While not a serious condition, scabies may lead to other medical problems. If vigorous scratching leads to broken skin, bacterial infections, such as impetigo, may occur. Crusted scabies, a more severe variety of the condition, may have serious consequences for high-risk individuals, including those with weakened immune systems from advanced age or chronic health problems.

Folliculitis

Folliculitis is the inflammation of hair follicles, resulting from small skin abscesses, that can occur anywhere on the skin. The cause of most cases of folliculitis is the bacteria Staphylococcus aureus which enters the body through tiny breaks in the skin, such as those caused by friction with clothing, shaving too closely, or insect bites.

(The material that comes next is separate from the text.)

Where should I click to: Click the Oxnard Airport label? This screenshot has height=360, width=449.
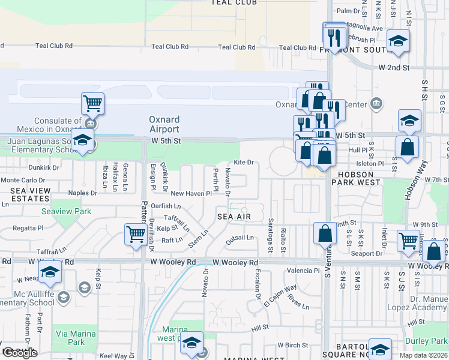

Bacteria rapidly reproduce in environments where pores or follicles are clogged, often the groin, neck or underarms. Folliculitis may also occur from exposure to other bacteria in hot tubs. This condition, dubbed "hot tub folliculitis," has the same symptoms as folliculitis from other causes, including:

  • Itching
  • Rash or reddened areas of skin
  • Pustule development

Ingrown hairs, particularly in the beard region, may be confused with folliculitis because they result in mild inflammation and irritation. Since there is no actual infection present, this condition is referred to as pseudo folliculitis.

The best method of prevention of folliculitis is meticulous skin hygiene and careful maintenance of the chlorine level in hot tubs. Risk factors for folliculitis, apart from lack of proper hygiene or living in an unsanitary environment, include being elderly, obese, having diabetes or a weakened immune system.

Treatment of folliculitis involves cleansing of the area, application of topical antiseptics and antibiotic ointments. In more severe cases, oral antibiotics may be prescribed by the doctor. If the infection persists, a culture of the abscess may be taken for laboratory examination.

Complications of folliculitis include the spreading of infection to adjacent areas and the development of methicillin-resistant bacteria, or MRSA, which, in worst case scenarios, may become a serious systemic infection.